Comment évolue le secteur du camping ?
Krier : Nous y avons enregistré 798 325 nuitées, soit un léger recul de 2 % par rapport à janvier-juillet 2024. Mais ce chiffre reste impressionnant : il se situe 26 % au-dessus du niveau de janvier-juillet 2019 ! Les estimations pour août sont un peu plus prudentes avec environ 5 % de moins par rapport à 2024, septembre quasi stable et octobre positive avec 7 % de hausse. L’automne gagne en importance, avec une forte demande dans le segment randonnée et chez les camping-caristes.
Qu’en est-il des auberges de jeunesse ?
Krier : Nous y avons observé un recul de 3 % pour les arrivées et de 5 % pour les nuitées, mais cela s’explique principalement par des travaux de rénovation qui ont considérablement réduit les capacités. Trois établissements ont été concernés : Lultzhausen – où s’est ajouté le phénomène des algues bleues dans les plans d’eau –, Echternach et le bâtiment de Luxembourg-ville. En août, la fréquentation était en revanche légèrement supérieure à l’année précédente. La centrale des auberges de jeunesse se montre donc satisfaite de ces résultats compte tenu des capacités disponibles.

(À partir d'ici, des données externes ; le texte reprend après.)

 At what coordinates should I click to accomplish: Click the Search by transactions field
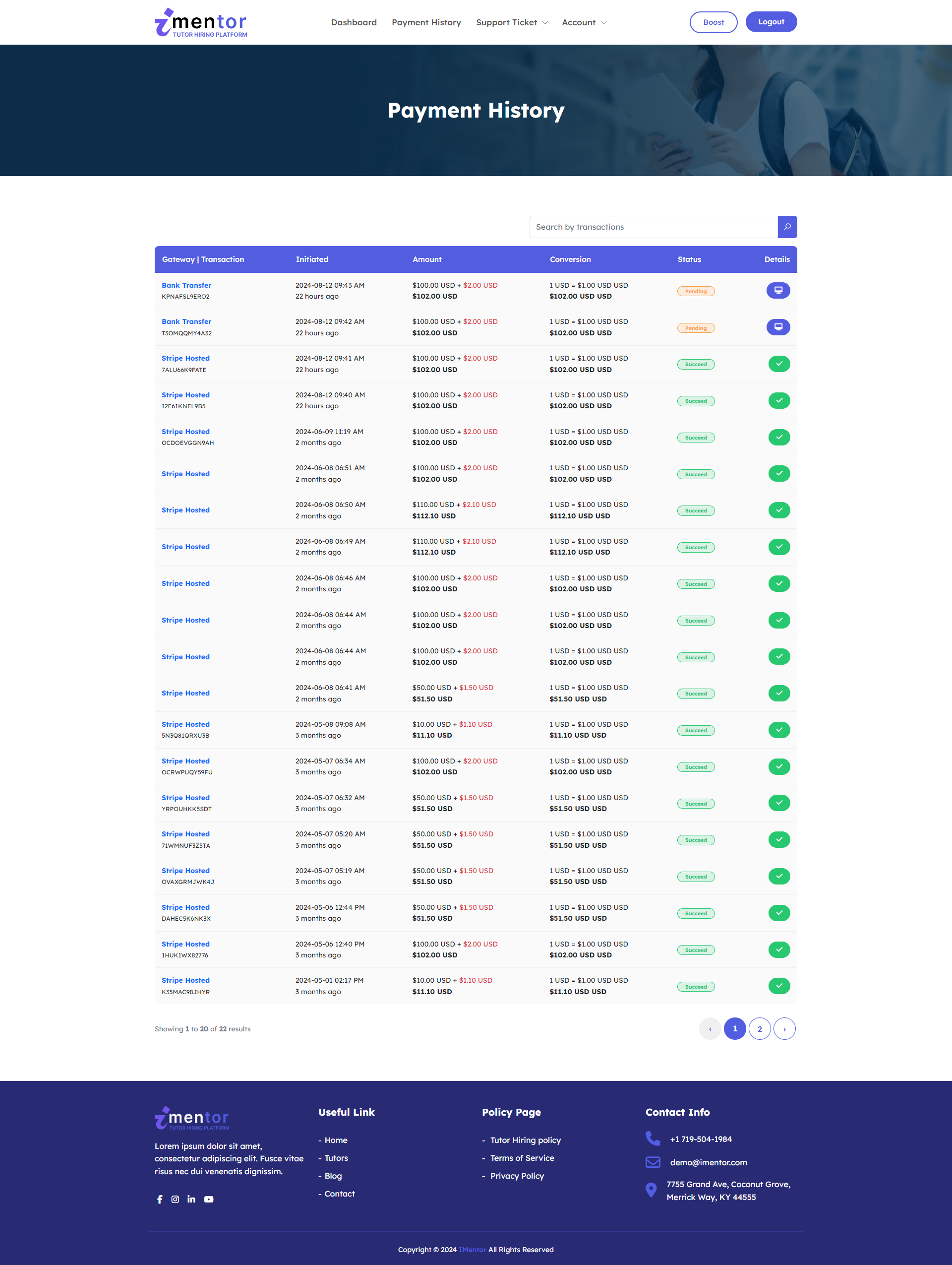click(653, 227)

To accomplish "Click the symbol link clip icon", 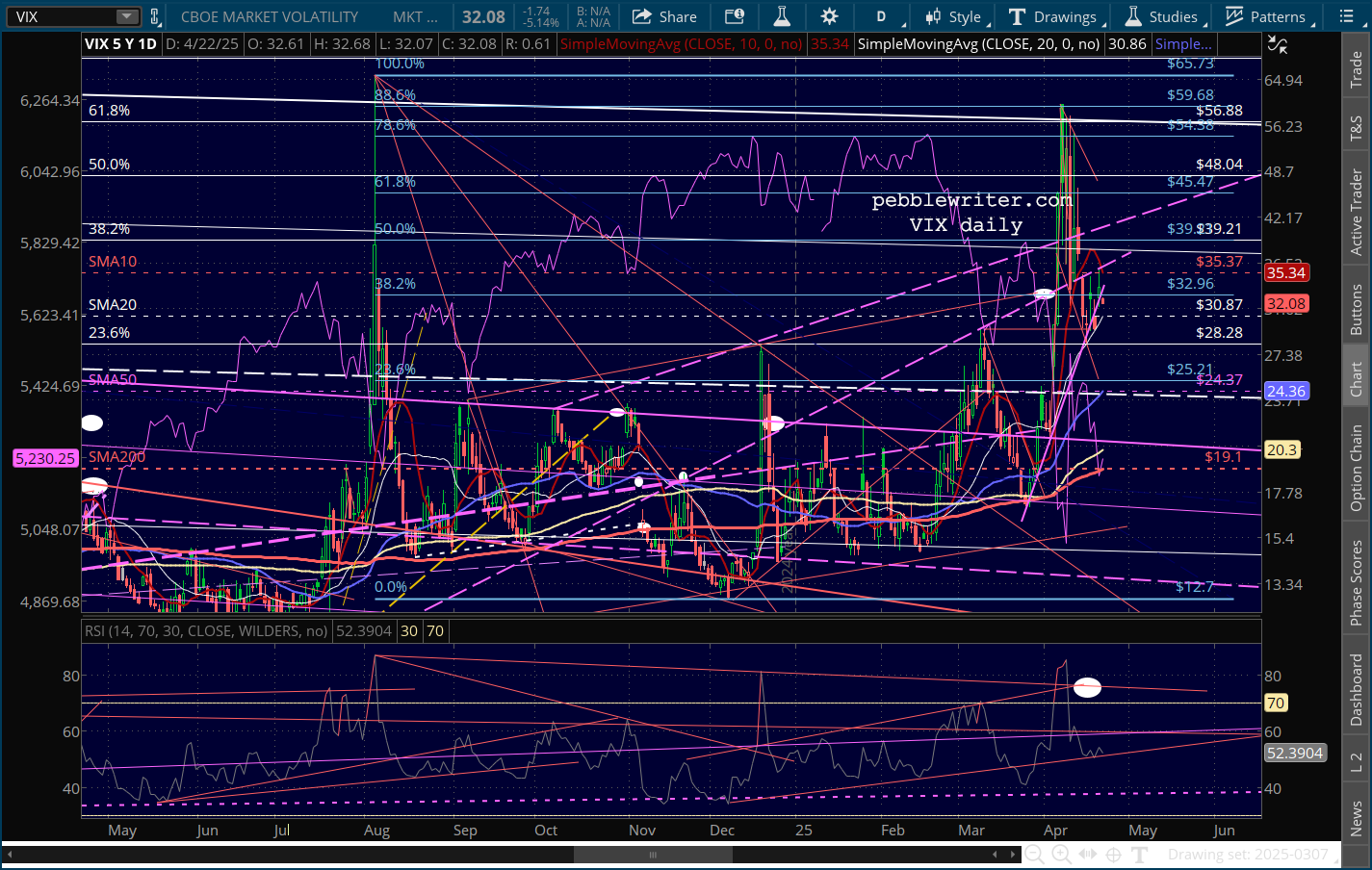I will click(x=155, y=16).
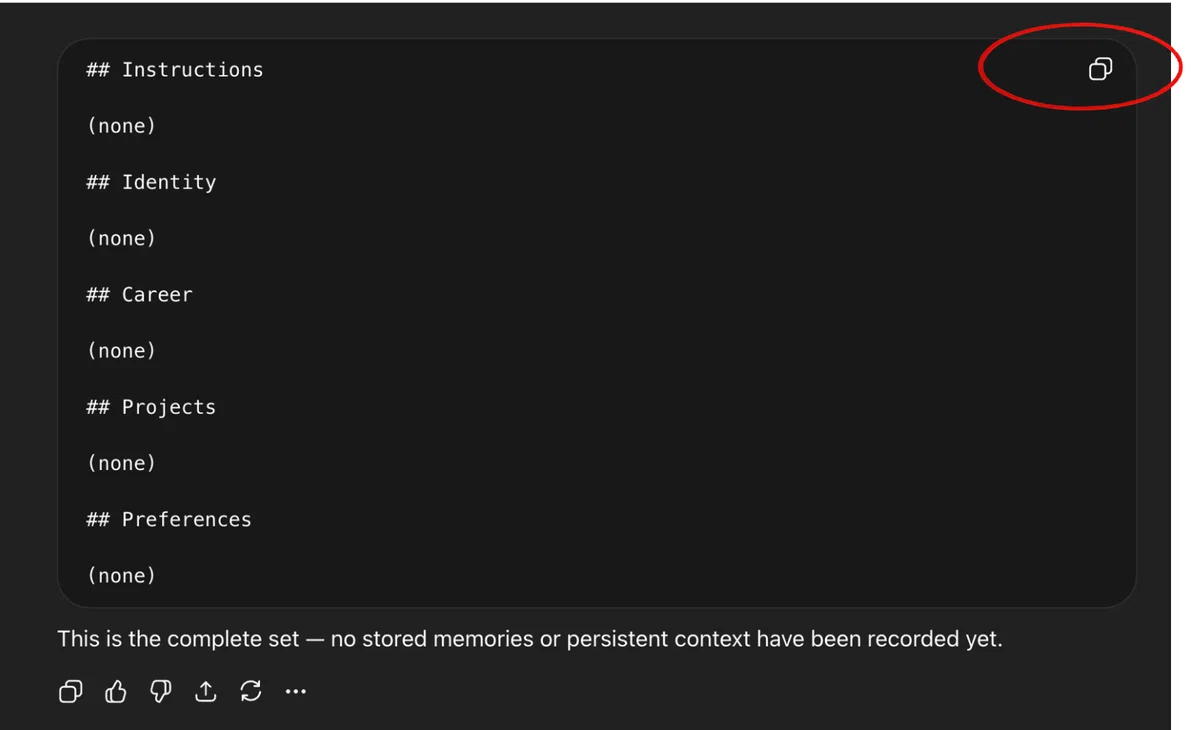Click the (none) line under Instructions
This screenshot has height=730, width=1200.
point(122,126)
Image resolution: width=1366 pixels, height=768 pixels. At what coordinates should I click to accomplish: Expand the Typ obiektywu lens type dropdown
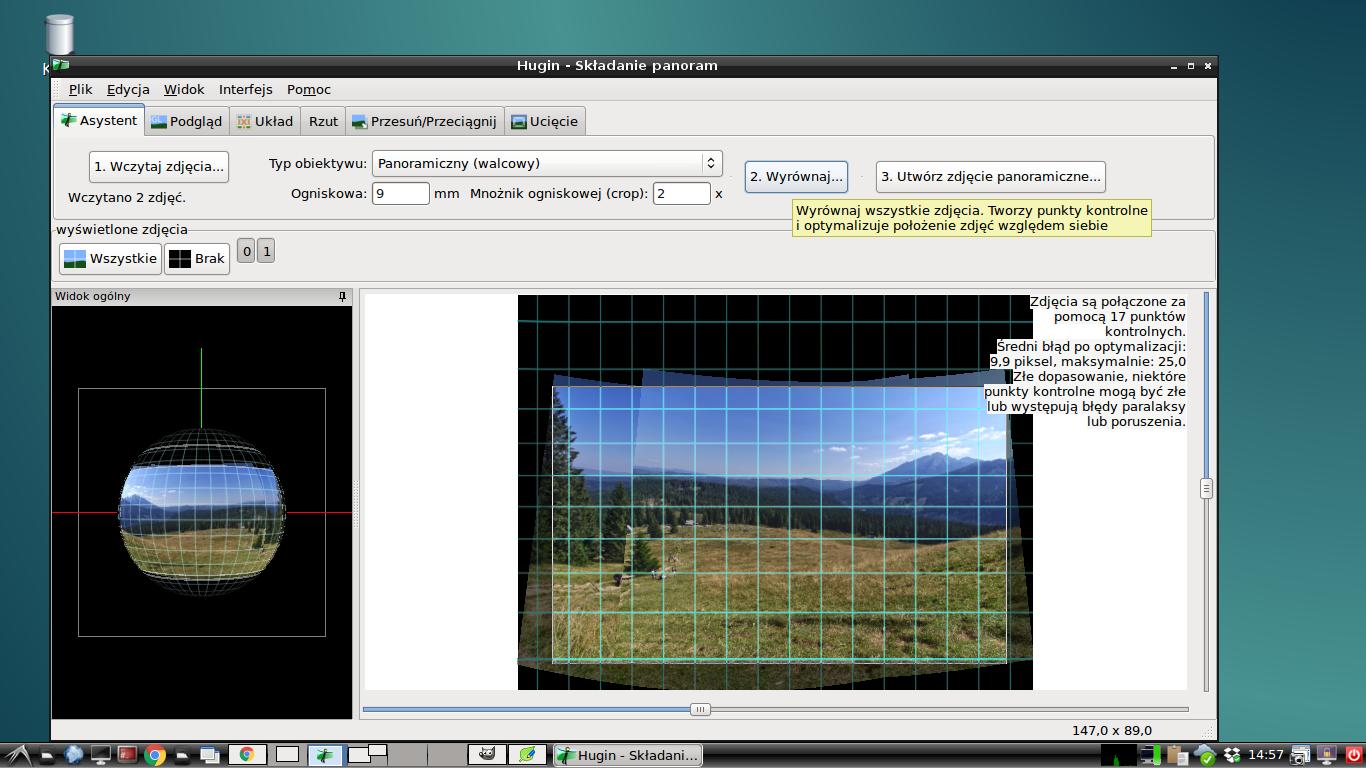546,163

D’où viennent nos hôtes internationaux ?
Krier : Excellentes nouvelles du côté des marchés principaux : l’Italie affiche cette année la plus forte croissance avec 39 %, suivie de la France avec 21 % de hausse et de la Belgique avec 10 % de progression. En valeurs absolues, les Pays-Bas conservent cependant la première place. Au total, les arrivées de l’étranger dans les établissements d’hébergement payants progressent de 4 % selon le STATEC.
Quelles sont les attractions les plus prisées ?
Krier : Le top 5 des sites les plus visités est inchangé depuis plusieurs années : le Parc Merveilleux de Bettembourg arrive en tête avec environ 232 600 visiteurs, suivi du château de Vianden avec environ 200 200, du Mullerthal Trail avec environ 198 500, des casemates avec environ 185 800 et du télésiège de Vianden avec près de 88 000 visiteurs de janvier à août. Ces données se basent sur les sites qui transmettent leurs statistiques à LFT. De manière générale, nous constatons que les visiteurs privilégient les activités de loisirs – nous y enregistrons une hausse de 11 % par rapport à 2024. La fréquentation des musées a augmenté de 3 % et celle des châteaux de 1 % par rapport à 2024, comme le révèle notre enquête LFT.
Y a-t-il aussi des défis à relever ?
Krier : Oui, une observation importante : 63 % des hôtels et 53 % des campings constatent que leurs clients dépensent de moins en moins sur place. C’est une tendance que nous devons surveiller de près. Les coûts d’exploitation élevés, la pénurie de main-d’œuvre qualifiée, mais aussi le contexte économique général ainsi que la lourdeur administrative constituent des défis majeurs pour les établissements d’hébergement. Fait intéressant également : les célébrations du changement de trône ont eu peu d’impact sur les réservations : seuls 9 % des hôtels et aucun camping n’ont constaté d’influence.
Votre bilan final pour 2025 ?
Krier : Nous observons une consolidation après les années fastes, et une croissance plus durable qui se rapproche davantage de la tendance à long terme des années pré-pandémiques (tout en conservant des volumes en chiffres absolus supérieurs aux valeurs de 2019).